Skip to main content

Dumb but effective: overwrite data (HDD's and some SSD's)

For Spinning disk drives, and SSD's that don't support secure erase/sanitize commands, the only other option is to manually overwrite all the data on the drive.

Why this is the least secure method of erasure:

HDD's and SSD's self-manage bad sectors/blocks. When a bad sector/block is detected, the data is copied to a new location, and the bad memory is left as-is and marked to be skipped. The OS cannot see or write to these sectors/blocks, so sensitive data left in them will remain even after overwrites.

Windows:

Use the built-in format command to erase drives. This takes a while and has NO FEEDBACK, so it's a "let it run until it's done" thing. This only works on drives that are NOT the boot drive. Steps:

  1. Using the disk manager, "quick format" the drive to have one single partition that spans the ENTIRE drive (with no space before or after the partition) and assign a drive letter and name (ex, drive K:)
  2. In a cmd window, run the command format k: /X /P:1 [format drive k:, unmount before formatting, zero all sectors, then 1 pass of pseudorandom data]
Linux
  1. Using gparted or another GUI/CLI partition manager, "quick format" the drive by deleting the partition table and creating a new one with no encryption.
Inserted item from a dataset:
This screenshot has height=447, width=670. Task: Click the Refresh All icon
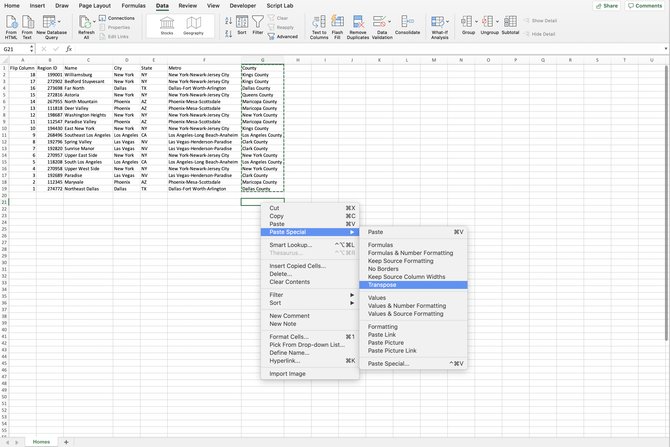click(x=87, y=24)
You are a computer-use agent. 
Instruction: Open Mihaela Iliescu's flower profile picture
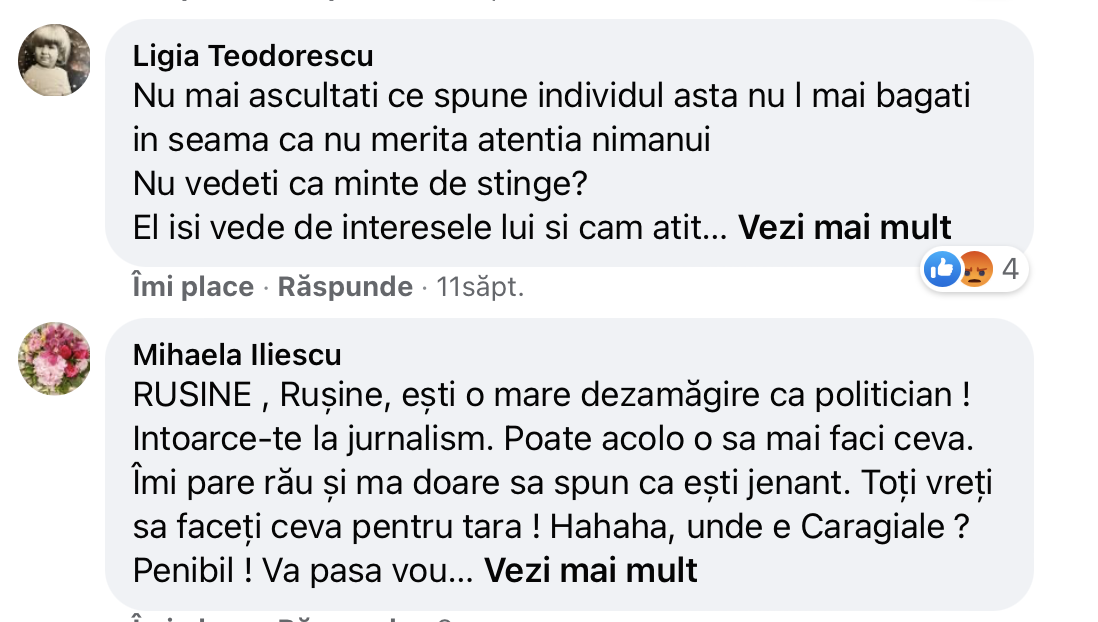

This step is optional, but is an additional step to ensure that any encrypted LVM headers are at least zeroed out. note the drive name, eg /dev/sdX or /dev/nvmeX
  2. run the command dd if=\dev\urandom of=\dev\nvmeX bs=4M
Physical Destruction:

Drives that are being recycled or otherwise disposed of should be physically destroyed. After overwriting the data as described in the other sections here, dissassemble the drives and destroy them mechanically:

For HDD's, smash the platters with a hammer.

For SSD's, destroy the memory chips/circuit board, either a hammer or blender (not used for food) is recommended.